One of the reasons that the Python language is extremely popular is that it makes writing programs easy. Because Python is a high-level language, we don't have to worry about things like allocating memory on our computer or choosing how certain operations are done by our computer's processor. In contrast, when we use low-level languages like C, we define exactly how memory will be managed and how the processor will execute our instructions. This means that coding in a low-level language takes longer; however, we have more ability to optimize our code to run faster.

We used lists of lists to represent data sets. While lists of lists are sufficient for working with small data sets, they aren't very good for working with larger data sets. The NumPy library solves this problem.

In [4]:
lolst = [[1,2],[0,1],[2,1],[1,1]]

sums = []
for i in lolst:
    add = i[0] + i[1]
    sums.append(add)
sums
    

[3, 1, 3, 2]

In each iteration of our loop, the Python interpreter turns our code into bytecode, and the bytecode asks our computer's processor to add the two numbers together

Our computer would take four processor cycles to process the four rows of our data.
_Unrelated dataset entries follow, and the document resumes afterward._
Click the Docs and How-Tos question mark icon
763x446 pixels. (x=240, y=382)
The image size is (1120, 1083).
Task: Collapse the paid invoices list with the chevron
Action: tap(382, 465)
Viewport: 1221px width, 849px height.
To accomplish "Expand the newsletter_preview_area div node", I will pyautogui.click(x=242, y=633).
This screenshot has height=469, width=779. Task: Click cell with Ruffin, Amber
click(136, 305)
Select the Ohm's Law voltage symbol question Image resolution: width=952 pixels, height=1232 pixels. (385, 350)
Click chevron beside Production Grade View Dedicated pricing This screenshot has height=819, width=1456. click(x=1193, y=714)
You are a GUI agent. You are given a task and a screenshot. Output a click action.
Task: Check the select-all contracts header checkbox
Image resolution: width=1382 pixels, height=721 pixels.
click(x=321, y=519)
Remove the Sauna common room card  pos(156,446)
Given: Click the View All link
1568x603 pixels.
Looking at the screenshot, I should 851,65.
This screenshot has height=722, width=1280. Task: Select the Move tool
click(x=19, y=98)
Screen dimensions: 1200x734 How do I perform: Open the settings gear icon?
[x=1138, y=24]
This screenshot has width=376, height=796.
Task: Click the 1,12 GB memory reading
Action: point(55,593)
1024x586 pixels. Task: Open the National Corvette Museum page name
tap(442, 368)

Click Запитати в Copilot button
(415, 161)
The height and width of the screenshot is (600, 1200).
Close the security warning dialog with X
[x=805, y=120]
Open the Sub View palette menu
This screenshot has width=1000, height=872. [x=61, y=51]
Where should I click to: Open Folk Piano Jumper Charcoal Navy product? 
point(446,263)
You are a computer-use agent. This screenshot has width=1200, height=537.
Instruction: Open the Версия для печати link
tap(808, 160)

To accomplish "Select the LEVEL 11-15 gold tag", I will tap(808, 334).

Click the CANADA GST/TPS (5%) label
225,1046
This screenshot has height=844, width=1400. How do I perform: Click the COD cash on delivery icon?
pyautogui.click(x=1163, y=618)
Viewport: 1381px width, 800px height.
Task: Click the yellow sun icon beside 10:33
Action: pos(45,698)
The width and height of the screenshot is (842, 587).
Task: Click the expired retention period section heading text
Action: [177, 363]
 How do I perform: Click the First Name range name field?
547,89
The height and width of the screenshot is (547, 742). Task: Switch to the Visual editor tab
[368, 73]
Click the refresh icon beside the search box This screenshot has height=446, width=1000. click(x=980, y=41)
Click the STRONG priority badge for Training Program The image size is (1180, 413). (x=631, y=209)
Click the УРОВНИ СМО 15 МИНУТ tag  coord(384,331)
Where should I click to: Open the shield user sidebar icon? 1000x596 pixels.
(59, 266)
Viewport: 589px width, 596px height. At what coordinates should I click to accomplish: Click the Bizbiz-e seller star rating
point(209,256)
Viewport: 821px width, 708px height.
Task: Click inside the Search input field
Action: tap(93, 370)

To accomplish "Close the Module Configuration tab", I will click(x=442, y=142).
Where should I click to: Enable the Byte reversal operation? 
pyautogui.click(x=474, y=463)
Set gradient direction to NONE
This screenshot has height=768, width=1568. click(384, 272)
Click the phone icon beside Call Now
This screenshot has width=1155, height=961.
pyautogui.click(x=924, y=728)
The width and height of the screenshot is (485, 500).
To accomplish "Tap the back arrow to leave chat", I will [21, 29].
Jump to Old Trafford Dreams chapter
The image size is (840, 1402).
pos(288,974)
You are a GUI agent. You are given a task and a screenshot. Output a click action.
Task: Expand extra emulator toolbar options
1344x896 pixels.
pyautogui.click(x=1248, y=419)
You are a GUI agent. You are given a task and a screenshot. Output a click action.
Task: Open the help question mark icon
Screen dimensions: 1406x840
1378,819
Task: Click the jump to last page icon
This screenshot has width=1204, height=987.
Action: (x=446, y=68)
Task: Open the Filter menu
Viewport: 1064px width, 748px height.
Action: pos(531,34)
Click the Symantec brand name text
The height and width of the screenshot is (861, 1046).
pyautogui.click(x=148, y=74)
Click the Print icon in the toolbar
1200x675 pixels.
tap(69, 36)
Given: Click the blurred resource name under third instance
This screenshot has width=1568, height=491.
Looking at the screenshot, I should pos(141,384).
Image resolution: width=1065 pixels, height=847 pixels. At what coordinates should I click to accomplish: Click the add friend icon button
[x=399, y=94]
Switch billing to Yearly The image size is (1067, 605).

The NumPy library takes advantage of a processor feature called **Single Instruction Multiple Data (SIMD)** to process data faster. SIMD allows a processor to perform the same operation, on multiple data points, in a single processor cycle

This concept of replacing for loops with operations applied to multiple data points at once is called **vectorization**.

The core data structure in NumPy that makes vectorization possible is the **ndarray or n-dimensional array**. In programming, array describes a collection of elements, similar to a list. The word n-dimensional refers to the fact that ndarrays can have one or more dimensions.

In [3]:
import numpy as np

data_ndarray = np.array([10, 20, 30])
data_ndarray.dtype


dtype('int32')

We'll analyze taxi trip data released by the city of New York.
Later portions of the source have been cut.